- Alternative name: Cvetomira Filipova
- Born: 5 January 1969 (age 57) Cherven Bryag, Bulgaria
- Spouse: Banko Panov

Gymnastics career
- Discipline: Rhythmic gymnastics
- Country represented: Bulgaria; (1982-1986);
- Head coach: Neshka Robeva
- Assistant coach: Rayna Afionlieva
- Retired: yes
- Medal record
Representing Bulgaria
World Championships
| Gold medal – first place | 1983 Strasbourg | Group All-Around |
Goodwill Games
| Bronze medal – third place | 1986 Moscow | Ball |
| Bronze medal – third place | 1986 Moscow | Clubs |

= Tsvetomira Filipova =

Bulgarian rhythmic gymnast and coach

Tsvetomira Filipova (born 5 January 1969) is a former Bulgarian rhythmic gymnast who competed as both an individual and in groups; she is the 1983 World champion as a group member. She now works as a coach and was the coach of the Canadian senior national group for seven years.

== Biography ==
Filipova was born in Chirpan and grew up and studied in Kyustendil, where she began training at the local school of rhythmic gymnastics. She joined the national team under Neshka Robeva and moved to Sofia without her parents.
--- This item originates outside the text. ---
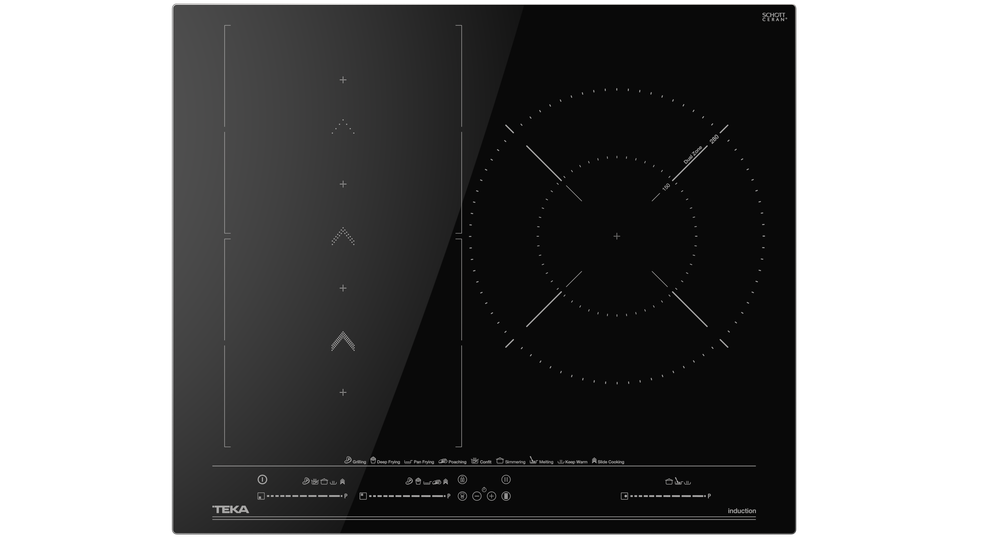The height and width of the screenshot is (554, 985).
Task: Tap the Simmering pot icon in legend
Action: tap(499, 461)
In 1983 she took part in the World Championships in Strasbourg, winning gold as part of the group. She later called the competition the "brightest moment" in her career. The following year, she was among the gymnasts that took part in the control competition to choose the Bulgarian representative for the 1984 Olympic Games, the first to feature rhythmic gymnastics, though in the end, the Soviet bloc boycotted the games.
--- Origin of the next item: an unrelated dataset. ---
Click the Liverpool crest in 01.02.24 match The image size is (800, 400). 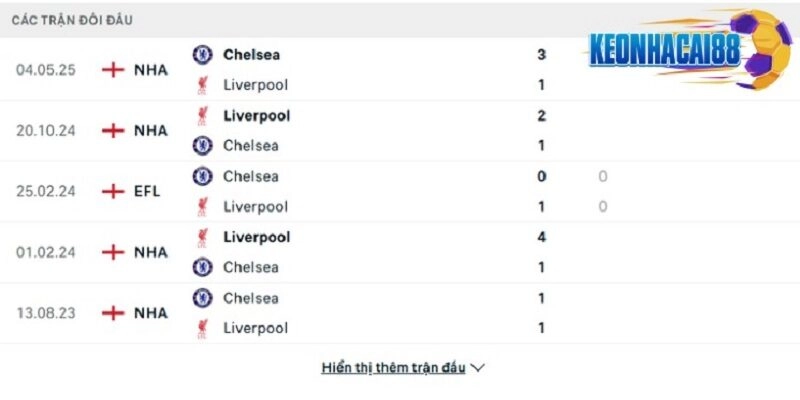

In 1985, Tsvetomira won all-around gold at the Intervision Cup in Havana. She competed at the inaugural Goodwill Games in Moscow in 1986, where she took 4th place in the all-around. She won two medals in the event finals, bronze with both ball and clubs, and finished fifth in both the rope and ribbon finals.
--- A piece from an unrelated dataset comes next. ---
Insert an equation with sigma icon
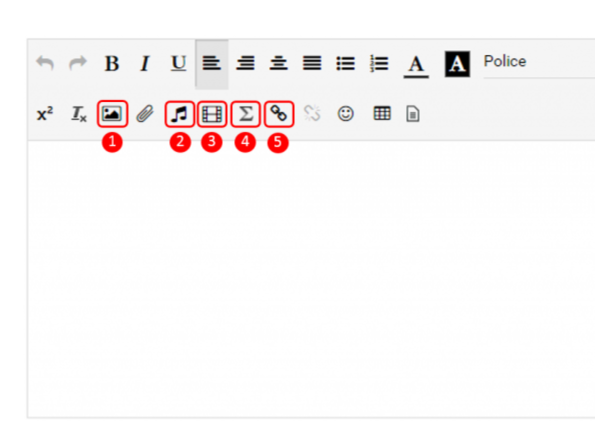coord(246,114)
After her retirement, she moved to Canada to work with the Cirque du Soleil. Although she did not initially intend to stay in Canada, she is now based in Toronto and works as a coach. She was the coach of the Canadian senior group from 2014 until 2021. Her husband, Banko Panov, a graduate from the school of the Bolshoi Theater, was the choreographer, and their daughter Vanessa was a member of the ensemble.